Abschreibung von Erbbaurechten
Sachlage
Vertraglich wurde Folgendes festgelegt:
- Bestellung eines Erbbaurechts für die Dauer von 25 Jahren gerechnet vom Tag der Eintragung des Erbbaurechts im Grundbuch an;
- die Verkehrssicherungspflicht trägt der Erbbauberechtigte ab dem Zeitpunkt des Übergangs von Besitz, Nutzen und Lasten;
- Besitz, Nutzen und Lasten gehen am Tag der Beurkundung auf den Erbbauberechtigten über.
Antwort
Ein Erbbaurecht ist in zivil- und bilanzrechtlicher Sicht das dinglich abgesicherte zeitlich befristete Recht, das Grundstück, den Grund und Boden,
- umfassend zu nutzen und
- auf oder unter der Erde ein Bauwerk zu haben
- mit der Maßgabe, dass der Erbbauberechtigte Eigentum des Bauwerks erwirbt.
Anders als ein Gebäude, das in Ausübung des Erbbaurechts errichtet wird, kann als Beginn der Abschreibung des Erbbauchrechts nicht der Übergang des wirtschaftlichen Eigentums herangezogen werden.
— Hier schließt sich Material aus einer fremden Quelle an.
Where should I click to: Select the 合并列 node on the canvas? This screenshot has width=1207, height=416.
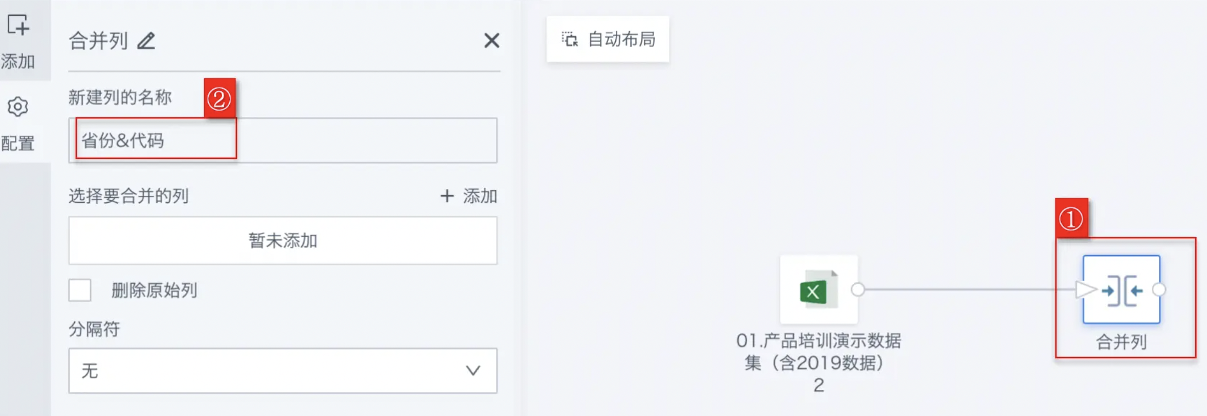click(x=1121, y=289)
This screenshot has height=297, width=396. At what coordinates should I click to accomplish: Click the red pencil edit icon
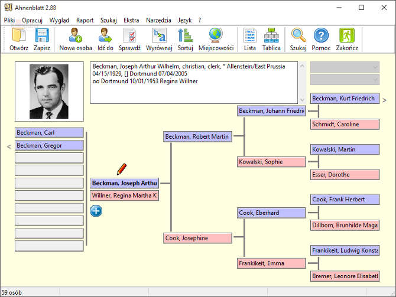[122, 169]
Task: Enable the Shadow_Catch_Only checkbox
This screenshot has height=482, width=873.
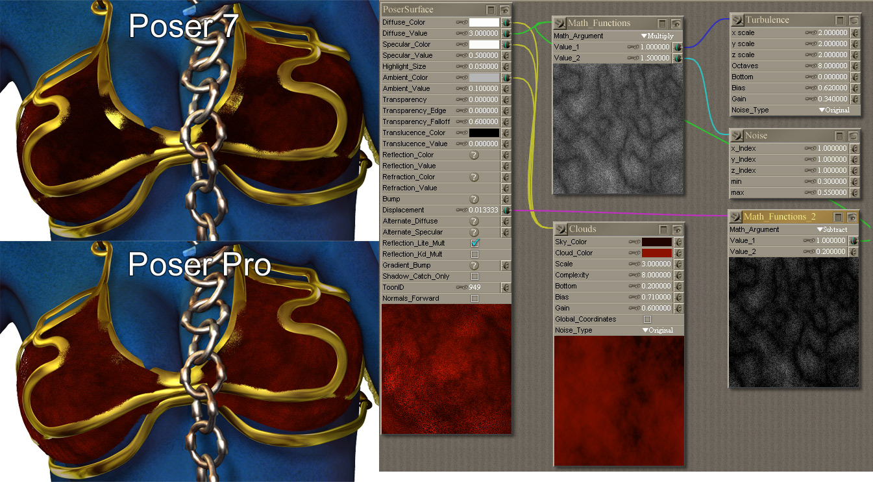Action: coord(474,276)
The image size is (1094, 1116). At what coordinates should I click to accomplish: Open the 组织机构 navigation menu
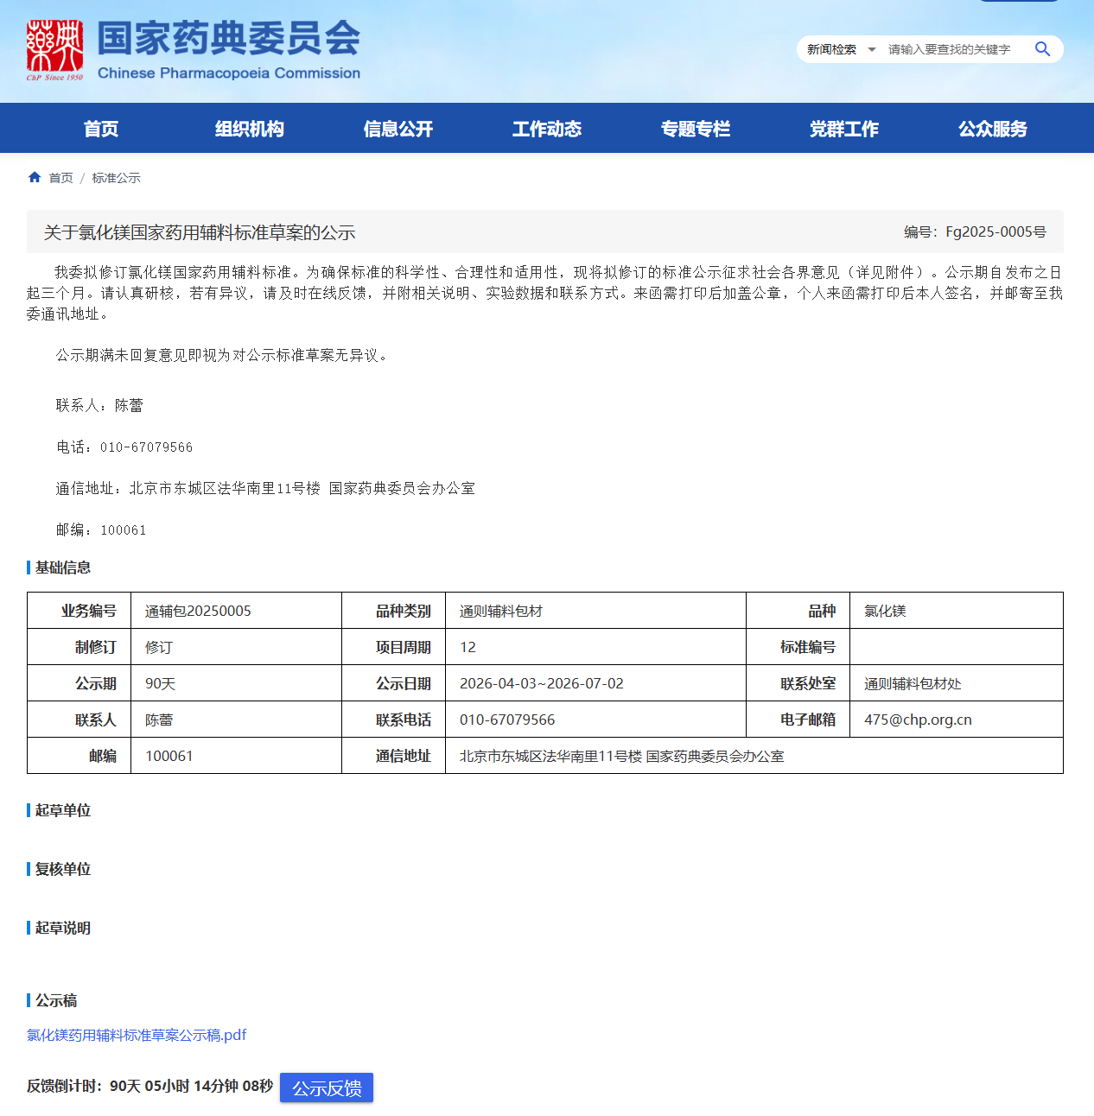(x=249, y=129)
Nach dem Vertrag erfolgt die Bestellung des Erbbaurechts auf die Dauer von 25 Jahren gerechnet vom Tag der Eintragung des Erbbaurechts im Grundbuchs. Das Erbbaurecht
- ist hier ein zeitlich auf 25 Jahre begrenztes Recht, das auf den Nutzungszeitraum von 25 Jahren abschreibbar ist,
- der Abschreibungszeitraum beginnt mit der Eintragung im Grundbuch.
Hinsichtlich des Abschreibungsbeginns ist damit auf den Tag der Eintragung des Erbbaurechts im Grundbuch abzustellen.
Die Verkehrssicherungspflicht trägt der Erbbauberechtigten ab dem Zeitpunkt des Übergangs von Besitz, Nutzen und Lasten. Das ist nach dem Vertrag der Tag der Beurkundung des Erbbaurechtsvertrags. Die Eintragung im Grundbuch erfolgt in der Regel einige Zeit später. Beginn der Verkehrssicherungspflicht und Beginn der Abschreibung fallen daher zeitlich auseinander.